Camino Tip No. 10: Buy travel insurance

Tip Number 10: Buy travel insuranceIf you are a foreigner planning to walk the Camino de Santiago in Spain, consider purchasing travel insurance. There are many types of travel insurance; so compare coverage as well as price.

When you purchase your flight or cruise ticket, you may be asked about travel insurance. Before accepting it, check it out to be sure that it will cover more than trip cancellation, delays, and lost luggage. You may have to upgrade the policy or purchase additional insurance to cover medical emergencies and injuries. What would you do if, like in the movie The Way, your backpack were stolen? Content insurance can replace the total cost of your loss. Make sure you compare quotes to get that perfect policy. Many policies are for 30 days, be sure to get coverage for the entire trip; backpacker and long-stay trip travel insurance may be a better choice.

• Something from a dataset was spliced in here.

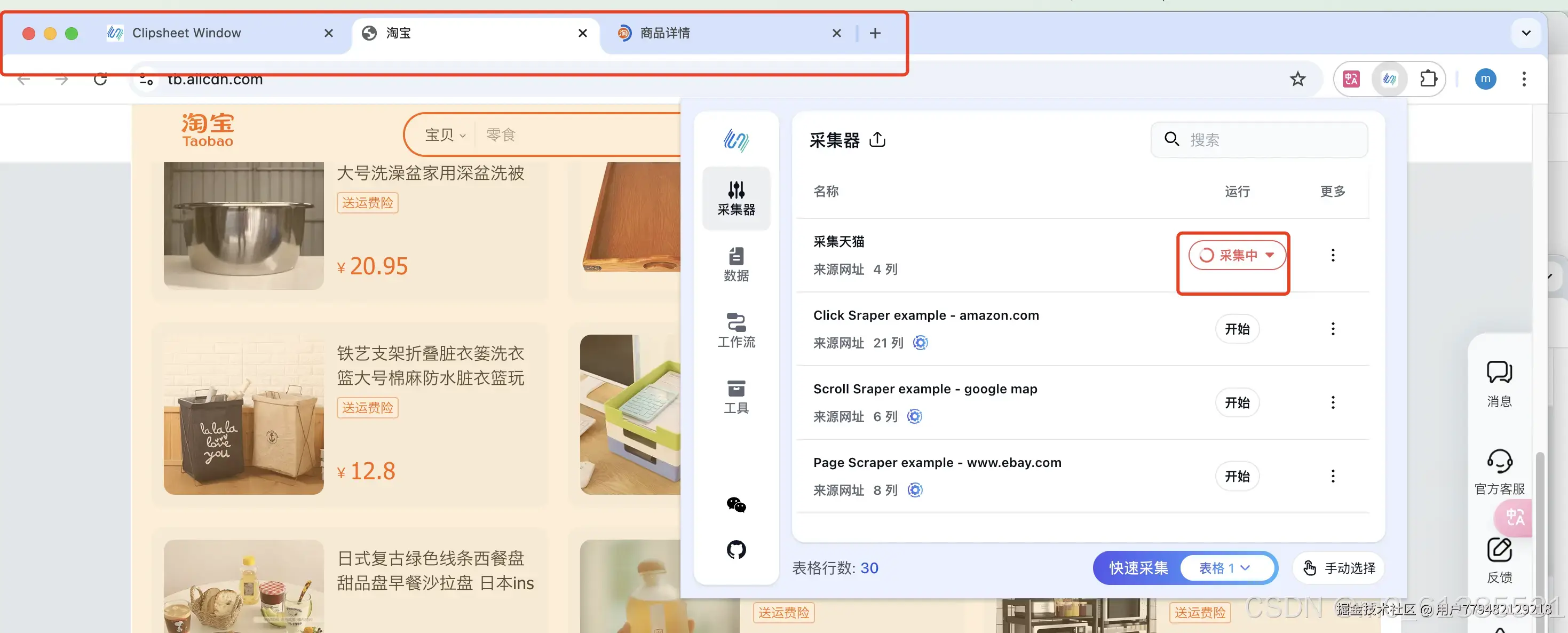
Task: Open the 工具 (Tools) sidebar section
Action: click(736, 396)
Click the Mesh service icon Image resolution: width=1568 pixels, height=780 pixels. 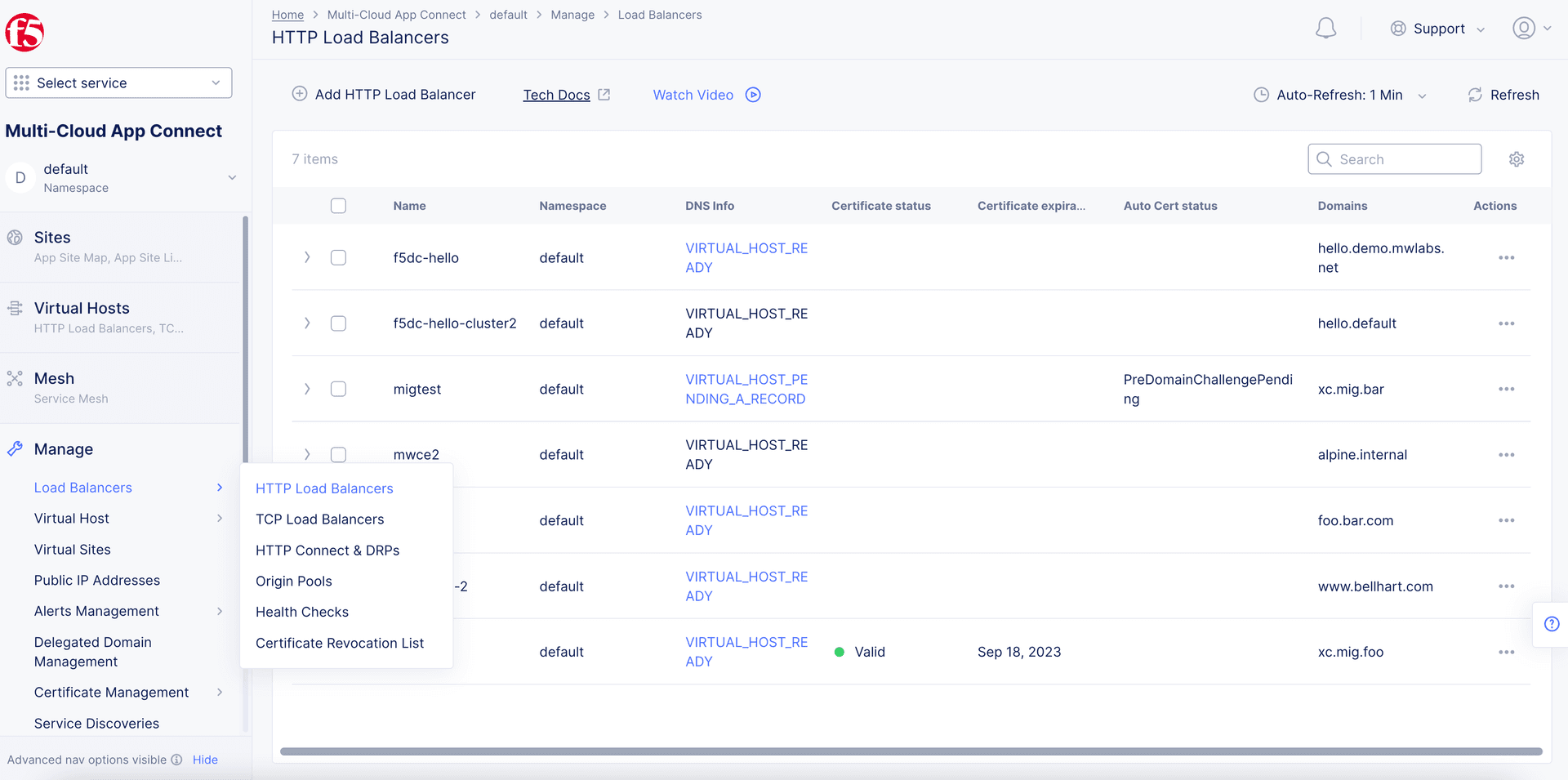click(x=15, y=378)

I recommend buying travel insurance, especially international travel medical and evacuation insurance. If you become ill or hurt, having this insurance not only helps to pay the bills, but may assist with transport to a hospital—or even home—and making all the arrangements for getting your treatment. This can be especially beneficial if you do not speak the local language or are unable to speak because of the injury.

Do not count on the kindness of doctors towards pilgrims. Though there is the belief that “The Camino provides,” a prudent pilgrim can improve the odds by purchasing insurance. I believe this peace of mind is worth a few dollars a day; do you?

In the book, Women of the Way: Embracing the Camino, I wrote:

Additionally, travel insurance … will cover the cost of transporting your body back to the States or arranging for a burial or cremation in Spain, should the worst happen. The American Citizens Services Unit (ACSU) at the American Embassy can assist your family in making arrangements. It seems prudent to leave contact information to the ACSU and directives about your final wishes with your family or friends, or to carry a copy of your directives in your backpack.

If you are European, consider getting the European Health Insurance Card. The free EHIC simplifies accessing healthcare services for those EU travelers who fall ill or suffer an injury while traveling.

Picking the correct form of insurance may require research.  Check out Lonely Planet’s travel insurance essentials. If you are an American, see Advice on when and when not to buy various coverages.